State Sen. Tony Lourey, DFL-Kerrick, wants any reinsurance bill to include a trigger mechanism cancelling the expensive measure if the feds don't grant such a waiver. But Sen. Michelle Benson, R-Ham Lake, said such a trigger would defeat the purpose of letting insurance companies know this spring that they'll be protected from spiraling costs.
"It is an awkward Catch-22," Benson said. "If we put something in here that makes the whole thing contingent on a federal waiver ... nobody will be able to plan for anything. It is an awful situation."
Answers coming quickly
Lawmakers don't have a lot of time to resolve these questions. With their April 1 deadline fast approaching, the House and Senate are likely to pass different versions this week — the House as soon as Monday.
Currently, both chambers are considering measures with traditional reinsurance bills based on medical costs, though they differ in what portion of medical bills they cover. But final decisions are likely to be made in a conference committee of both chambers, when differences between the House and Senate and Dayton are hashed out.

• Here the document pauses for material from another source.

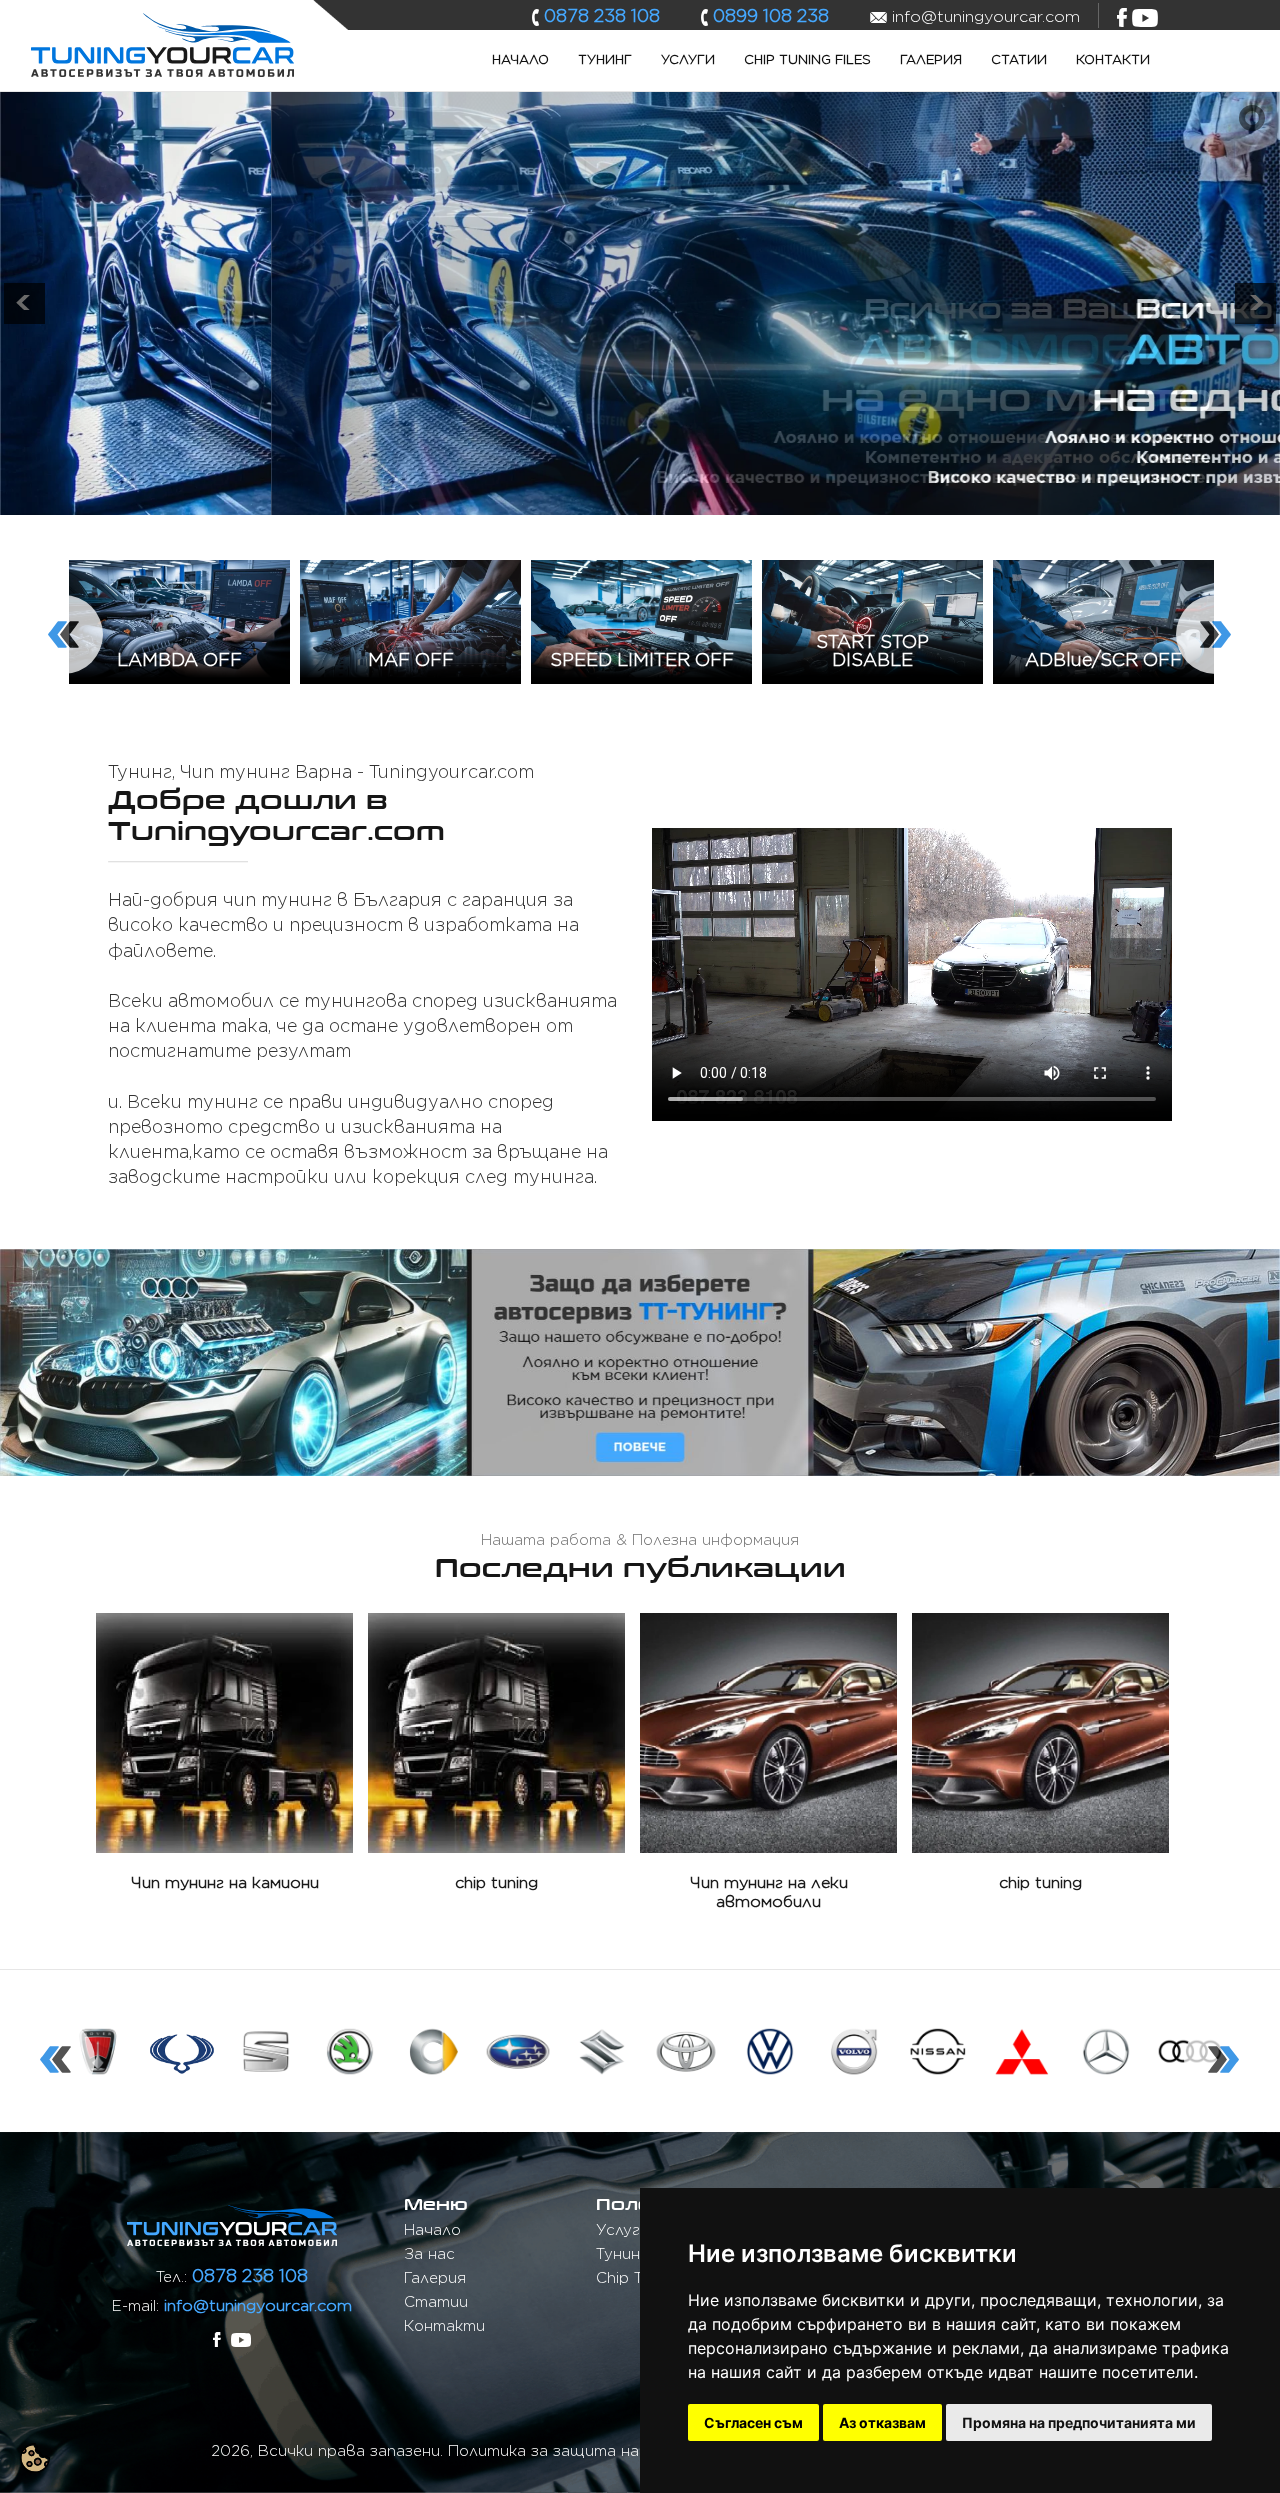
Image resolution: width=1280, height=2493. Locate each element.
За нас (429, 2254)
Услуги (688, 59)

Dayton has promised he'll sign a reinsurance bill, but he's expressed serious concerns about the funding structure of the bills moving through the Republican-controlled Legislature. The governor also hopes to get Republicans to agree to his MinnesotaCare buy-in plan as part of the negotiations.
Any such measure has to be passed by April 1, because the state's insurance plans have to propose 2018 premium rates this spring based on their predictions about what kind of costs they'll face. April 1 is the latest the insurers say they can adjust their premium proposals based on laws that could lower insurer costs.